## Required work
In the listing below, how many lines contain the word "agent"? Answer with the number alone.
--
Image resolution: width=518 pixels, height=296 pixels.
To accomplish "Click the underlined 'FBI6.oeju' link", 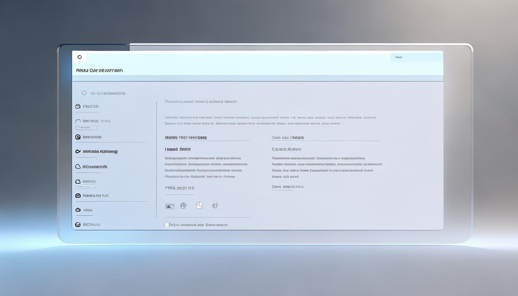I will (180, 188).
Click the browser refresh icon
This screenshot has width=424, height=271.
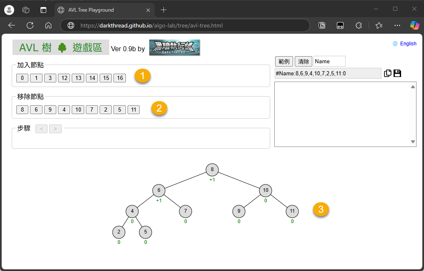30,25
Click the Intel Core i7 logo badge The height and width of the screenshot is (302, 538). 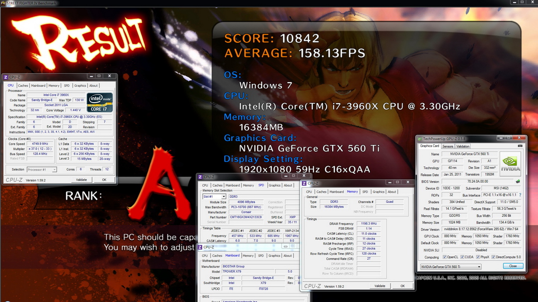(100, 102)
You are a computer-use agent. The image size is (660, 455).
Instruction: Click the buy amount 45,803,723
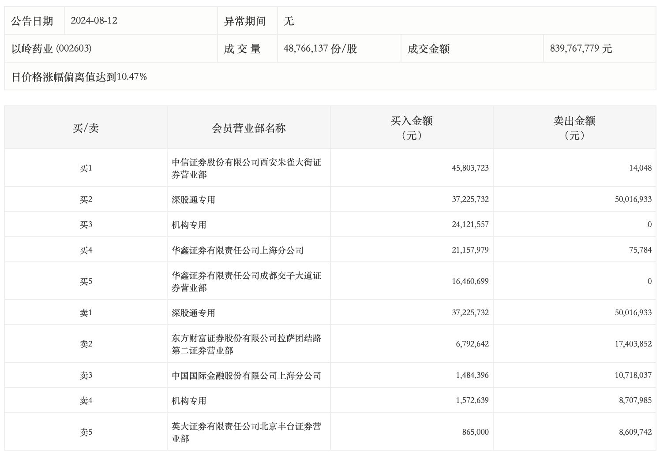coord(470,168)
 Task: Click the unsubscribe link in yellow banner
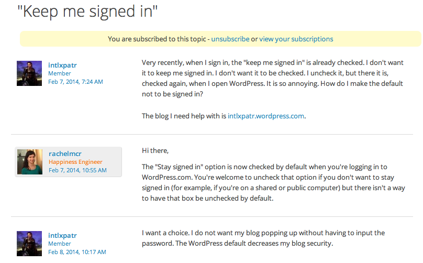point(230,39)
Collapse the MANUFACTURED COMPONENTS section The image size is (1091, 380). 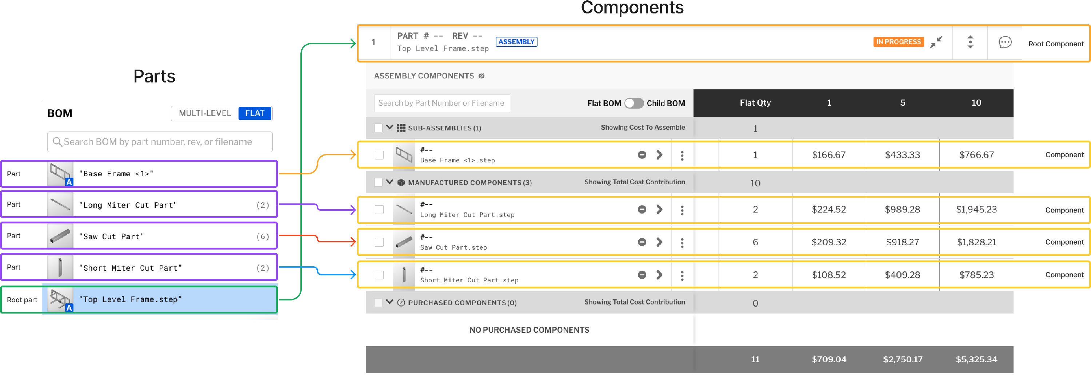tap(390, 182)
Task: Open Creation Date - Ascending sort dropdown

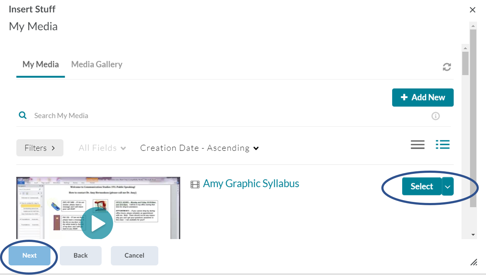Action: [x=200, y=148]
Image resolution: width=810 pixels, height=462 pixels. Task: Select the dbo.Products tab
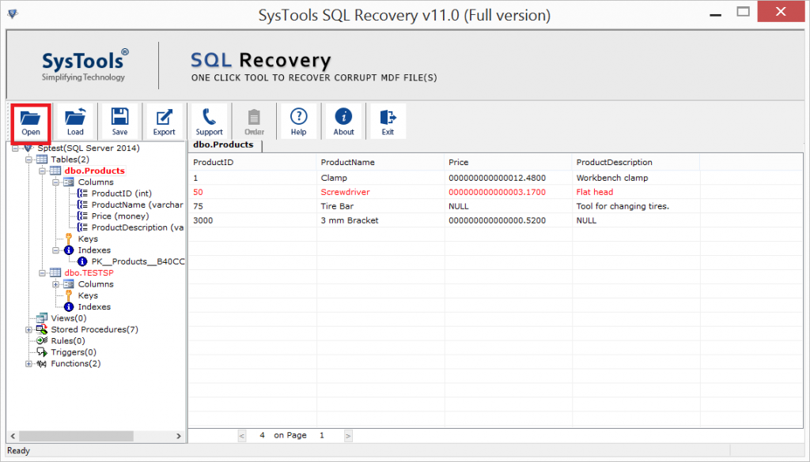223,145
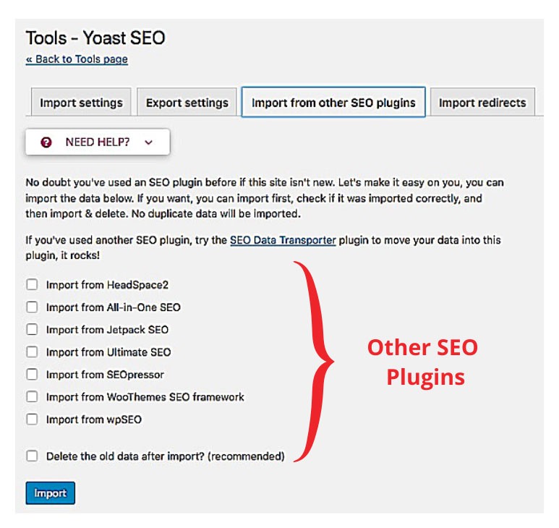Open the NEED HELP? dropdown panel
The image size is (559, 528).
coord(98,142)
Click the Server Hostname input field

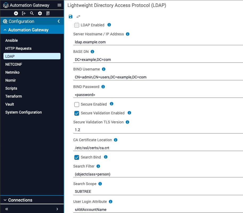tap(157, 42)
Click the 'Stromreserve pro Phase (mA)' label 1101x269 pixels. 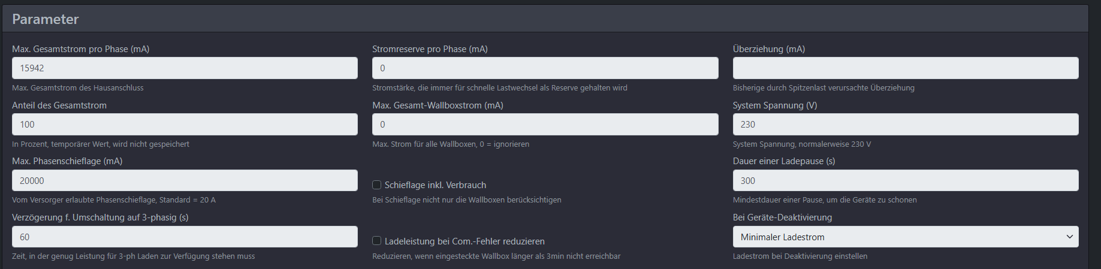[430, 49]
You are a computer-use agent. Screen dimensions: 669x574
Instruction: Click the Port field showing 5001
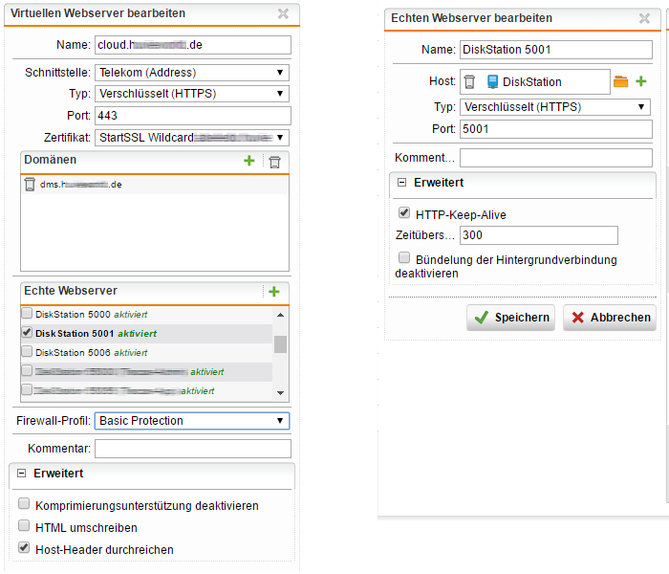pyautogui.click(x=554, y=128)
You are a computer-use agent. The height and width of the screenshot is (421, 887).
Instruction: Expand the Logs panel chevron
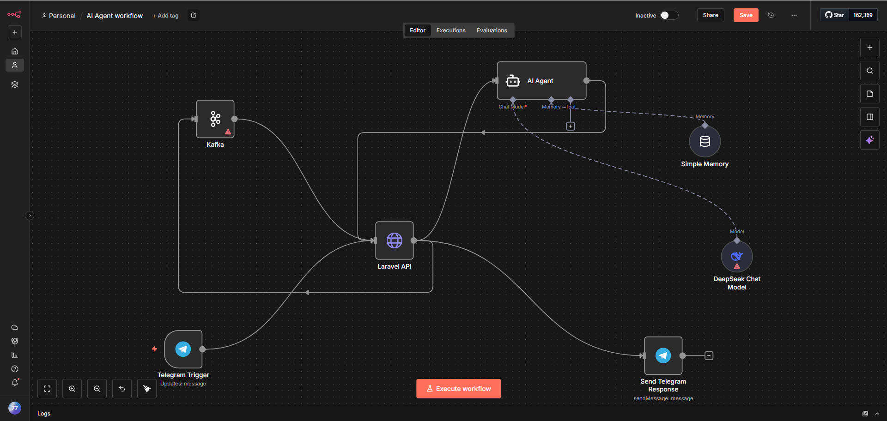(x=877, y=414)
--
## Output for this exercise
3